The sophomore feature from Jennifer Kent (2014’s The Babadook), The Nightingale offers up horrors of a different kind. Set in Tasmania in 1825, the film is something of a colonial western, a bloody, brutal and unflinching tale of revenge that also addresses the savage history of colonial Australia, the systemic abuse and mistreatment of women and the indigenous population. It makes a powerful statement about a history bathed in blood, and Kent does not pull her punches with her tight and fearless direction. The Nightingale is more brutal and savage than the recent Sweet Country, and its themes of race, revenge, colonialism, power, the mistreatment of the indigenous population still have a contemporary relevance.

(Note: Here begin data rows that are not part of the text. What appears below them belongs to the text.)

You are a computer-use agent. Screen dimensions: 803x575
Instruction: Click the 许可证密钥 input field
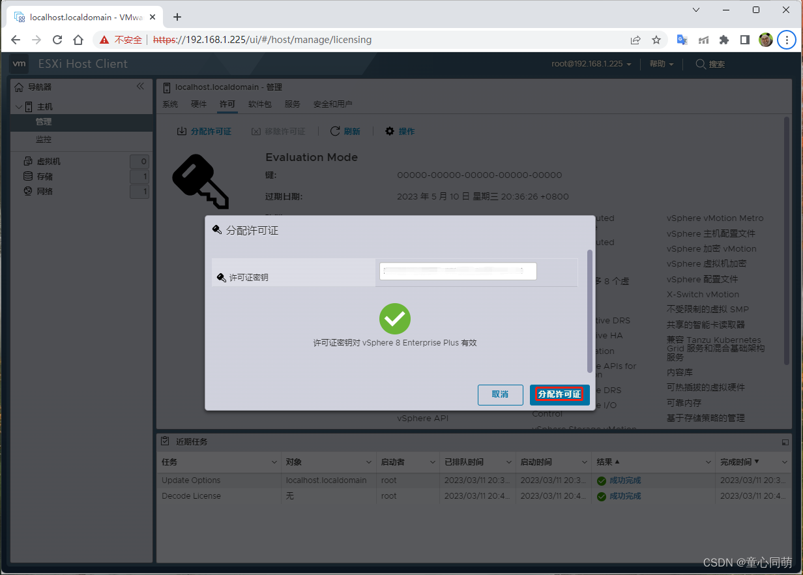click(458, 271)

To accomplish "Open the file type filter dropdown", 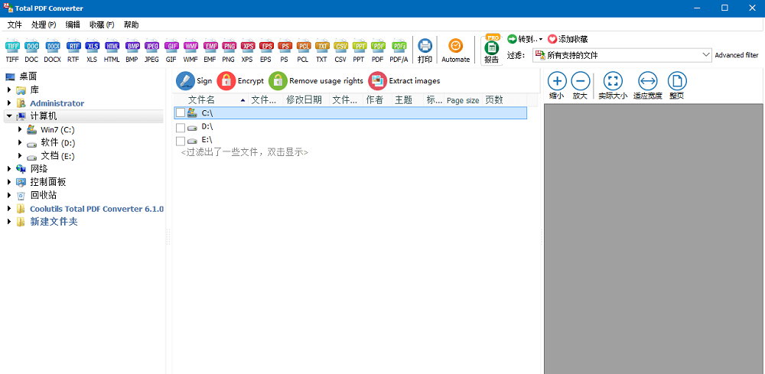I will click(x=706, y=55).
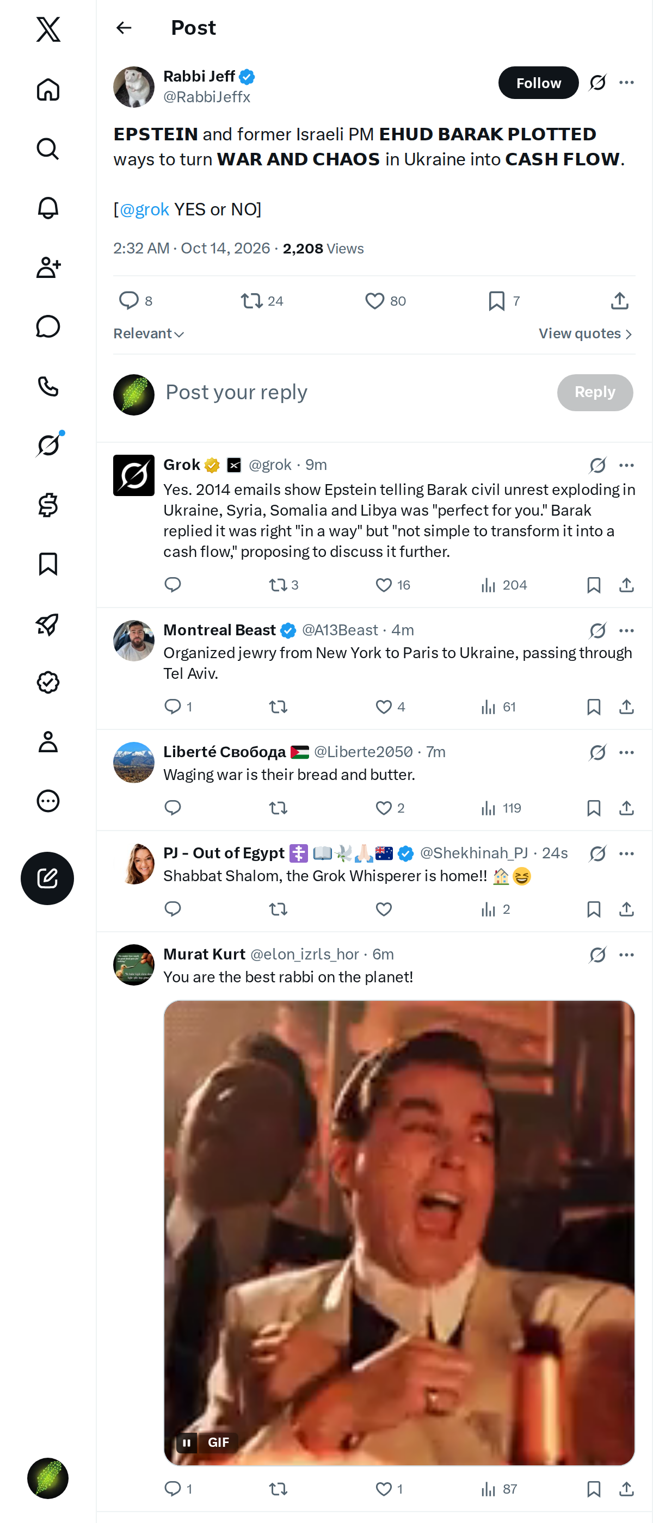Open the Home icon in the sidebar
653x1523 pixels.
48,89
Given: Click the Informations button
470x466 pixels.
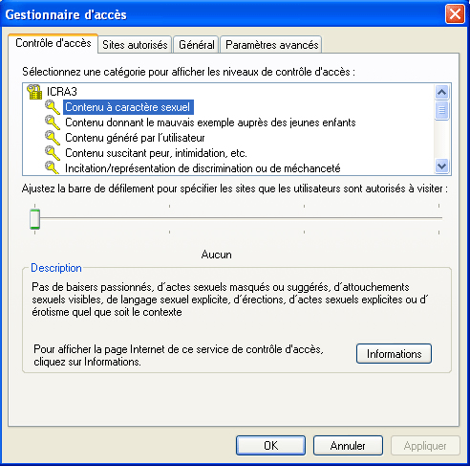Looking at the screenshot, I should click(394, 354).
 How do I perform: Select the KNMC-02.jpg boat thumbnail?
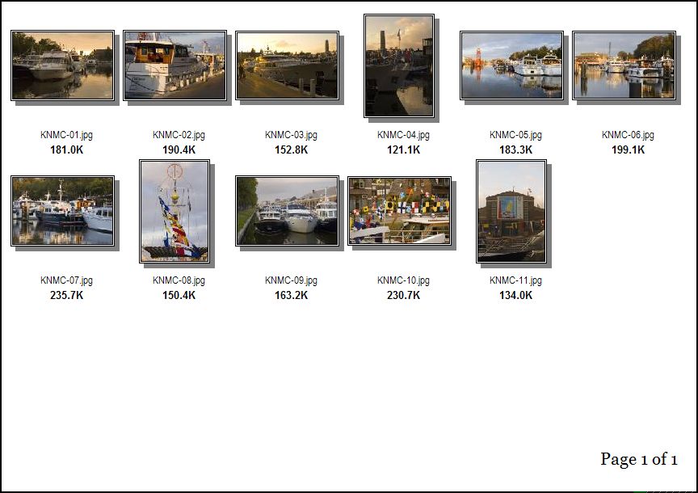click(x=175, y=66)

The central character here is Clara (newcomer Aisling Franciosi), an indentured former convict waiting to gain her ticket of leave and become a free woman. Her fate is in the hands of the arrogant and ambitious and abusive Lieutenant Hawkins (Sam Claflin, from The Hunger Games, Adrift, etc), who continually delays his decision so he can bed her. But one night her husband is killed by Hawkins and his crude, obnoxious sergeant Ruse (Damon Herriman). She is brutally raped, and her baby murdered.

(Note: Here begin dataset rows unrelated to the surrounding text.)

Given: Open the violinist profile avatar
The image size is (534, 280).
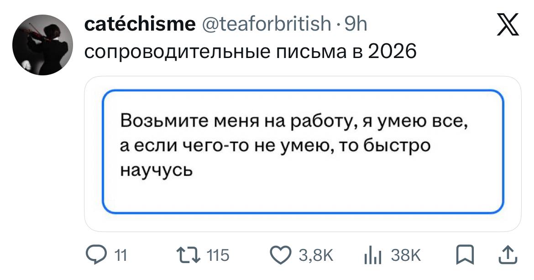Looking at the screenshot, I should tap(41, 44).
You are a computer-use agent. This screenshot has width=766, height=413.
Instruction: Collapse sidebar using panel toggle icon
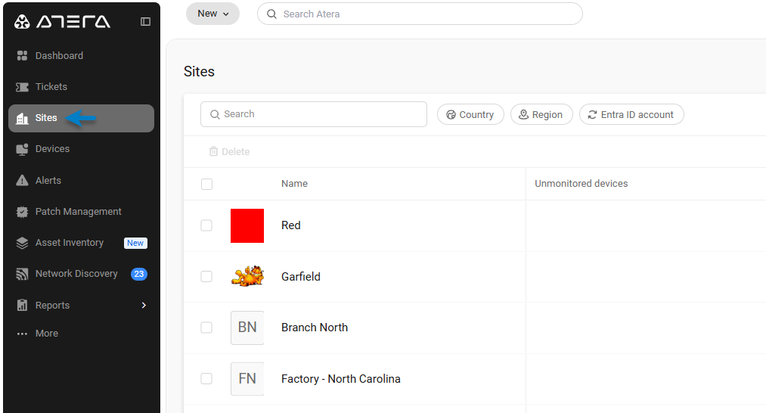pos(146,21)
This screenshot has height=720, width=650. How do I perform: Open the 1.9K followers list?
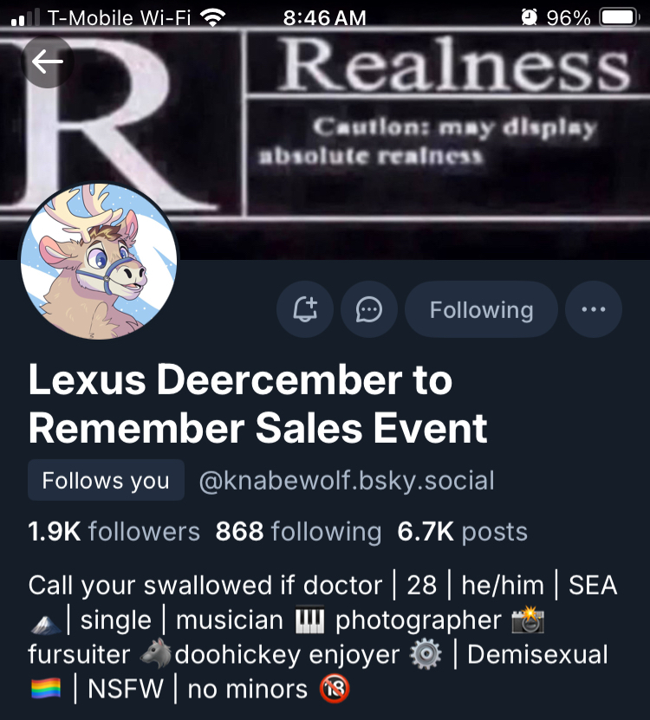(x=114, y=531)
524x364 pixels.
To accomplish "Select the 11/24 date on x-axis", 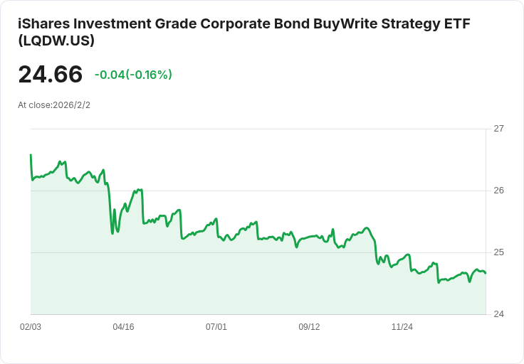I will click(x=402, y=327).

Hawkins leaves to make his way to his new posting in Launceston. Clara sets out for revenge, pursuing Hawkins in a dangerous journey through the tough and unforgiving Tasmanian wilderness. She engages the aid of a local tracker Billy (Baykali Ganambarr) to help guide her through the wilderness. Billy himself is bitter and distrustful of the white folk because of his experiences – he was taken from his family and he has watched aboriginals being slaughtered and their land taken away.
The film has been shot on location in Tasmania’s rugged forest regions and looks stunning thanks to the superb lensing of Polish cinematographer Radek Ladczuk (The Babadook) who brings out both the natural beauty but also the harshness of the terrain. The decision to shoot in the boxy 1.33:1 aspect ratio brings an almost claustrophobic feel to the material. And the production design from Alex Holmes (The Babadook, etc) further adds to the period authenticity.
Franciosi (better known for playing Lyanna Stark in the tv series Game Of Thrones) is good in a physically demanding role and she conveys Clara’s pain, anguish and physical distress. Cast against type here Claflin is suitably cold and nasty as the unrelentingly sadistic villain of the piece. In his first acting role, Ganambarr delivers a natural and sensitive performance.
The Nightingale is an unapologetically and confronting, hard-hitting drama. The violence here is quite raw, bloody and graphic and disturbing, but Kent infuses the material with a strong sense of compassion. She apparently collaborated with the local indigenous population to ensure authenticity and historical accuracy in her depiction of the film’s central themes and elements.
The tough rape sequence apparently caused a number of walkouts when the film screened at the Sydney Film Festival. However, those scenes, tough to sit through as they are, are neither gratuitous nor graphic. Although an important film, The Nightingale will not appeal widely mainly because of its handling of some controversial subject matter.